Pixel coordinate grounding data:
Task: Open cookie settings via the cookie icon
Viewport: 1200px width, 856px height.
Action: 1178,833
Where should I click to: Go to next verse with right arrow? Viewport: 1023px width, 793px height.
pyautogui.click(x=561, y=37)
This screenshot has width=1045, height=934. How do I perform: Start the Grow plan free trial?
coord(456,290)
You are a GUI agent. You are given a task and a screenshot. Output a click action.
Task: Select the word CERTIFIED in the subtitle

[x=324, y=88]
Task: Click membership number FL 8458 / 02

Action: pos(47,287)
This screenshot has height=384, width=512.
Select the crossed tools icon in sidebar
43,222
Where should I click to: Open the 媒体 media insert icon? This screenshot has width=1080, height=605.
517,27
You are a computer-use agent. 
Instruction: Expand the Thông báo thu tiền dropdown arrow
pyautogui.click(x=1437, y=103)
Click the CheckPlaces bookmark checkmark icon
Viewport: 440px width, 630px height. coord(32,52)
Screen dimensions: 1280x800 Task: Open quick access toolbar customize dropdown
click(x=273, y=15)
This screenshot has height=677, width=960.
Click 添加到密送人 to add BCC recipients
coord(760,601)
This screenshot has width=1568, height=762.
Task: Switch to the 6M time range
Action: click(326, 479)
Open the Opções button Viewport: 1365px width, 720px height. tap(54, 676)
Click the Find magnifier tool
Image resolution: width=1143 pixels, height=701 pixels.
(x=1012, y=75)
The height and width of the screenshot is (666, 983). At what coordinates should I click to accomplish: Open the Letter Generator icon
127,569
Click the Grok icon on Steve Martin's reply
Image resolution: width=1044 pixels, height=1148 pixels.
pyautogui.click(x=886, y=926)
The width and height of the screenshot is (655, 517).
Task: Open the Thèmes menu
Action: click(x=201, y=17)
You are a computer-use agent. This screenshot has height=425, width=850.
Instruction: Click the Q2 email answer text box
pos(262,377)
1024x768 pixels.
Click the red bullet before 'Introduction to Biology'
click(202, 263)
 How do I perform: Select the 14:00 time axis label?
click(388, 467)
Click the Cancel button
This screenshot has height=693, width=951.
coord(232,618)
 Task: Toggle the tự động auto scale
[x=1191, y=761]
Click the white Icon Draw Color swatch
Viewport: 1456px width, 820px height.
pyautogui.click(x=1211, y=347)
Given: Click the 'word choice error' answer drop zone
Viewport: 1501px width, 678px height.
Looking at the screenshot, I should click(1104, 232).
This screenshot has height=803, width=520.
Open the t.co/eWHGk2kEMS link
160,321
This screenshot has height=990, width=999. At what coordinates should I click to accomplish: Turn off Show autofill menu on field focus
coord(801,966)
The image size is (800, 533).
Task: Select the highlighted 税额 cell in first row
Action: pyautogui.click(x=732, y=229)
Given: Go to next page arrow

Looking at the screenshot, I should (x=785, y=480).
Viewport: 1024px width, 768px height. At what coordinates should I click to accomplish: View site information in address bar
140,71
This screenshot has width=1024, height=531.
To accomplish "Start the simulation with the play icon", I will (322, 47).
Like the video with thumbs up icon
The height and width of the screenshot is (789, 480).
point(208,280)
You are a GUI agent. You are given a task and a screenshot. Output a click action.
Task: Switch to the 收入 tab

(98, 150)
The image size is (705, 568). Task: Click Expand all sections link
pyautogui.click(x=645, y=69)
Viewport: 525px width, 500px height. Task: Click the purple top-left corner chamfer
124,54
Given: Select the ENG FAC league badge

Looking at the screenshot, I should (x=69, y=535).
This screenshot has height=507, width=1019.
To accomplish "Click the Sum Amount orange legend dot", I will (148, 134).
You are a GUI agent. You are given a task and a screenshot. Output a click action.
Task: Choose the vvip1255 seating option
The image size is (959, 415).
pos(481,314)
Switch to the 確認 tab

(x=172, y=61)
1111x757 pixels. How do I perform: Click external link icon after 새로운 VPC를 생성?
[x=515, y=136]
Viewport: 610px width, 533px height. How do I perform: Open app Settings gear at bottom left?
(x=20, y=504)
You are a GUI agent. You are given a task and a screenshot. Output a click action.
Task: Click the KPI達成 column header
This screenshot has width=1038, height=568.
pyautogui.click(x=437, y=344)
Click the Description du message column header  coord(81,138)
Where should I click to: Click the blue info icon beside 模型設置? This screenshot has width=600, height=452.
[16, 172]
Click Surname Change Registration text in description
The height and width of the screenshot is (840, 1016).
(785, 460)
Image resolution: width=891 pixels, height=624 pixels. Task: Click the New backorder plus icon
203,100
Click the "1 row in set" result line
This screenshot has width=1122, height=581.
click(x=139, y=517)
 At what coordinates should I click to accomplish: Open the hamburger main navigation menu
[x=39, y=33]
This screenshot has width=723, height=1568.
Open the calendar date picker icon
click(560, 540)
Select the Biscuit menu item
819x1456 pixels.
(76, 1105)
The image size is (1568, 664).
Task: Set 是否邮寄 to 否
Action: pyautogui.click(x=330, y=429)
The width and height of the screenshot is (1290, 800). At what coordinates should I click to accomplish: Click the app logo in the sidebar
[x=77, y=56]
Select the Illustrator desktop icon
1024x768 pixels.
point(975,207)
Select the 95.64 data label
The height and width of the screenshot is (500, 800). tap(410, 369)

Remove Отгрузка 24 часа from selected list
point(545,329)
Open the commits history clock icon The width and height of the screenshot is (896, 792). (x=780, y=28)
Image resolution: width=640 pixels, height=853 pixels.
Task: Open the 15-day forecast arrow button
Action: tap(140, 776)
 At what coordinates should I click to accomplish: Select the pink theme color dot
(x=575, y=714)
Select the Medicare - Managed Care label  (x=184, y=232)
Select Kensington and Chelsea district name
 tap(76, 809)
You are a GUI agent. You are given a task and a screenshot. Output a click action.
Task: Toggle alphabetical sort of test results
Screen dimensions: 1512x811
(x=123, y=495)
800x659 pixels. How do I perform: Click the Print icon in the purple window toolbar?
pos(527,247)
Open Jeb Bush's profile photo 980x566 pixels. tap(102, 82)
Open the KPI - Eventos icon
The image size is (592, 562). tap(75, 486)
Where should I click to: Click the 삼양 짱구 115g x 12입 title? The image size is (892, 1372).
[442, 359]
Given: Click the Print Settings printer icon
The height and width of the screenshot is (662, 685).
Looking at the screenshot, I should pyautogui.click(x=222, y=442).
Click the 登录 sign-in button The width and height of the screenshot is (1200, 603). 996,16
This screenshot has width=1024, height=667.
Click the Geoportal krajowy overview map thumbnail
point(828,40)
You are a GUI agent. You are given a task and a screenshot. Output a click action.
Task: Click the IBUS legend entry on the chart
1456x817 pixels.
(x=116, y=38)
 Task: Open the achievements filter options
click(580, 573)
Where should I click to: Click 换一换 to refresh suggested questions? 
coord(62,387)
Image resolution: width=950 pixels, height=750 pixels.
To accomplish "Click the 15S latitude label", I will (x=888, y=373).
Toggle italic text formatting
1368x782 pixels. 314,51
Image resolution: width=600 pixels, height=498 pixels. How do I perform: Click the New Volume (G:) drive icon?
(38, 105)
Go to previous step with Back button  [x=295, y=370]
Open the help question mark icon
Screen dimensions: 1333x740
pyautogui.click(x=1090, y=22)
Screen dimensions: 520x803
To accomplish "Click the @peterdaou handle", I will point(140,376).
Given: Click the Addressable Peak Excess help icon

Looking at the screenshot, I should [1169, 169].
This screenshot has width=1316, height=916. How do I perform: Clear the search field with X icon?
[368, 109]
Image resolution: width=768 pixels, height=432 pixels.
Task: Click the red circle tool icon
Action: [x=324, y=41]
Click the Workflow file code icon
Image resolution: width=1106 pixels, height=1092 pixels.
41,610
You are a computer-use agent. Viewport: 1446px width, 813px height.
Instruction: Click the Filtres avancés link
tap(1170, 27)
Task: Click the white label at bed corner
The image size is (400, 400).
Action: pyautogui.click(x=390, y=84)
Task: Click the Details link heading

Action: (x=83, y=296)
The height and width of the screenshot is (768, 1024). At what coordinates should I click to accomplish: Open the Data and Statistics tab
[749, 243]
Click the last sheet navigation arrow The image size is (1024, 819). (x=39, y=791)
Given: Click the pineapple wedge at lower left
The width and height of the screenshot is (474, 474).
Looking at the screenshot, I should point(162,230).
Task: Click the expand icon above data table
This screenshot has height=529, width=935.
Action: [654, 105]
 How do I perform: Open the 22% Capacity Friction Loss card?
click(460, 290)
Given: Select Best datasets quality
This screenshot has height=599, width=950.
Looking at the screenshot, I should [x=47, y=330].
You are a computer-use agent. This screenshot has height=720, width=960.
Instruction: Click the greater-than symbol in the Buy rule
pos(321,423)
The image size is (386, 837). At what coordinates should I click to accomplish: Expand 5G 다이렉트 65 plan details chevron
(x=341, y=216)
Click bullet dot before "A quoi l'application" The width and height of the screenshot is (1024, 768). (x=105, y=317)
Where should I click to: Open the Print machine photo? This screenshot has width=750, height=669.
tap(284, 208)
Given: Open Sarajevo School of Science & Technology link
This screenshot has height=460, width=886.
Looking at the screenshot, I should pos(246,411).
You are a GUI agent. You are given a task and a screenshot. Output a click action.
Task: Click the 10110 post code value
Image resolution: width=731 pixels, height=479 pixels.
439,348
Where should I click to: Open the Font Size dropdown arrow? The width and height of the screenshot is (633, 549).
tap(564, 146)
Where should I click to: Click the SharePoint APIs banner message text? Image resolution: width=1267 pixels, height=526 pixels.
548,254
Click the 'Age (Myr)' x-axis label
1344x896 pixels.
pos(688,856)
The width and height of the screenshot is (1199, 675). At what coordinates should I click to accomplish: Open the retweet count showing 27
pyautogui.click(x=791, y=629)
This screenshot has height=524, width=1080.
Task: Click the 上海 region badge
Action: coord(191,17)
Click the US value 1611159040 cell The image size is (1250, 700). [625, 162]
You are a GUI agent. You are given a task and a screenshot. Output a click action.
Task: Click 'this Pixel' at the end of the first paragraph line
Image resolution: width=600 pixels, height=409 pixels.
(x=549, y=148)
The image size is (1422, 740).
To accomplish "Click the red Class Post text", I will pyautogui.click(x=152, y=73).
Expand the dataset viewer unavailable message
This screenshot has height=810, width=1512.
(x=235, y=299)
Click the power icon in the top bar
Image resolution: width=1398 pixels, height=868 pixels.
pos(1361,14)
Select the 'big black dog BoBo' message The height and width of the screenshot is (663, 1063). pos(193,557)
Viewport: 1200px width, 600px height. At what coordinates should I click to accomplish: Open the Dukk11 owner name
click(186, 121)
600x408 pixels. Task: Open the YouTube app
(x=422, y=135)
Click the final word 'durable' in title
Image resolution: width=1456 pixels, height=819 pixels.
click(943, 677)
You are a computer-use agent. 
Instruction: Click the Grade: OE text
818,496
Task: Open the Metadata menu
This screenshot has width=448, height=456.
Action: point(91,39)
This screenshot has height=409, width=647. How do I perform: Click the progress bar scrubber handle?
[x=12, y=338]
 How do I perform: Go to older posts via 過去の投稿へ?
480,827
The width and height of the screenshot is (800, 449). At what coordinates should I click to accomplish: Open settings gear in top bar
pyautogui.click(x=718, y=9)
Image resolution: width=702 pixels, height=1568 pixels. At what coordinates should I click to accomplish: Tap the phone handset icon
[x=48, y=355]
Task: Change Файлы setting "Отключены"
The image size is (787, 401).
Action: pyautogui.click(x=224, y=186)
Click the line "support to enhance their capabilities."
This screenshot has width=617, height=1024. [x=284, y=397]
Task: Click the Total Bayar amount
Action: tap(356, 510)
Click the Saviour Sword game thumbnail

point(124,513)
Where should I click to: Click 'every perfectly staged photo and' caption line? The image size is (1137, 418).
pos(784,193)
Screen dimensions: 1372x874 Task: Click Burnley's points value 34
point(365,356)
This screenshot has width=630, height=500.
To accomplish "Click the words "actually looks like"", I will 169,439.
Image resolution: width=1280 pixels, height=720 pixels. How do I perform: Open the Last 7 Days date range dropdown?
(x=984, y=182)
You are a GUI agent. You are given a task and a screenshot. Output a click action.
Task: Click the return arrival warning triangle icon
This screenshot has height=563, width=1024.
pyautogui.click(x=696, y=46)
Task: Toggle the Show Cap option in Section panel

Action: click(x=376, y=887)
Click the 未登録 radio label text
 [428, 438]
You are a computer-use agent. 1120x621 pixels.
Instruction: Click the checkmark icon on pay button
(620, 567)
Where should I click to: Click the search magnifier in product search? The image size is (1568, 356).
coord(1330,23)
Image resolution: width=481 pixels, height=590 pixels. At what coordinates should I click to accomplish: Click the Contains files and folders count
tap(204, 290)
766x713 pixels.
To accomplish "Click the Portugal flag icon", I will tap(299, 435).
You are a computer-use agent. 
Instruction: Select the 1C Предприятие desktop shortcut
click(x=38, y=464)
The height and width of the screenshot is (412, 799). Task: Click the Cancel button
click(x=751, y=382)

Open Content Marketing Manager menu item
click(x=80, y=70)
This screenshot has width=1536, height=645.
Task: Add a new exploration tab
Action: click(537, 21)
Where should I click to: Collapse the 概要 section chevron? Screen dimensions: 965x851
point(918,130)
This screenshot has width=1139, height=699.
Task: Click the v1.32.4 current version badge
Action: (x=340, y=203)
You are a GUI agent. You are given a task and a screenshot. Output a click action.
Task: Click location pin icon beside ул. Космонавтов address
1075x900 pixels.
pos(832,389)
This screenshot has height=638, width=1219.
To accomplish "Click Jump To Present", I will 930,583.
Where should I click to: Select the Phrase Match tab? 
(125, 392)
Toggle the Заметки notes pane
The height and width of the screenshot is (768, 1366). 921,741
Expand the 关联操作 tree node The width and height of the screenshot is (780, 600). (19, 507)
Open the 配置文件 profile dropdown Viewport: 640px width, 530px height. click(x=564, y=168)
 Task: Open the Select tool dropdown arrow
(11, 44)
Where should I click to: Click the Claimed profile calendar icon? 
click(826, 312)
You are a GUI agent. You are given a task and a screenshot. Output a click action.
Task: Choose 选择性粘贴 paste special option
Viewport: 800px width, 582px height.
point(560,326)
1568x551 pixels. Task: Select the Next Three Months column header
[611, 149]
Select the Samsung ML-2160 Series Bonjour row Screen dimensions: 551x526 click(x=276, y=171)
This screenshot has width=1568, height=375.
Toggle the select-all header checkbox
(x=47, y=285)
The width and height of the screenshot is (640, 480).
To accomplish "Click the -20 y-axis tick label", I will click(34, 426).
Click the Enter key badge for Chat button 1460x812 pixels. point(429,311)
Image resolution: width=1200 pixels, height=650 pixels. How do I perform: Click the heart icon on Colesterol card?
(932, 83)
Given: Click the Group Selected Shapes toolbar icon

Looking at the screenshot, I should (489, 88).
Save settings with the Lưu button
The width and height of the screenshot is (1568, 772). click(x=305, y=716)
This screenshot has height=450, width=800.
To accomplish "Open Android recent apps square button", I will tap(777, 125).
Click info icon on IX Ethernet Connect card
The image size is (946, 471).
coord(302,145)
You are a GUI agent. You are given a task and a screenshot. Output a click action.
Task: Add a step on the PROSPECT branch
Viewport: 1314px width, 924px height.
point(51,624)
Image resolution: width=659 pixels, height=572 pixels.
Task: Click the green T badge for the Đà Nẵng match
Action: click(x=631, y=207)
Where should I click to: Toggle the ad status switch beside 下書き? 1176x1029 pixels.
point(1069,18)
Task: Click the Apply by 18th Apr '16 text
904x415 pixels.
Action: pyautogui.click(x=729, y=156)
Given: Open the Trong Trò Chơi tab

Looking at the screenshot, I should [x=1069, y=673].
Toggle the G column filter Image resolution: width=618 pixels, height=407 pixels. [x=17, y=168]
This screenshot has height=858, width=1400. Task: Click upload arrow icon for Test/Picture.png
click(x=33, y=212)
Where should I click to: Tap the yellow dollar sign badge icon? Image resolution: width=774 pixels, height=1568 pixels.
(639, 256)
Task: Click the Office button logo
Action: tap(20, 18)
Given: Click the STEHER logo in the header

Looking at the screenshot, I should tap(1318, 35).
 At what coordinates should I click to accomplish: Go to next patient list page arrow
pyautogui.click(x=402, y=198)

ACTIVITY:
Tally up the lines of the data above where the string "legend" appears, and give only the count.

TASK OUTPUT:
2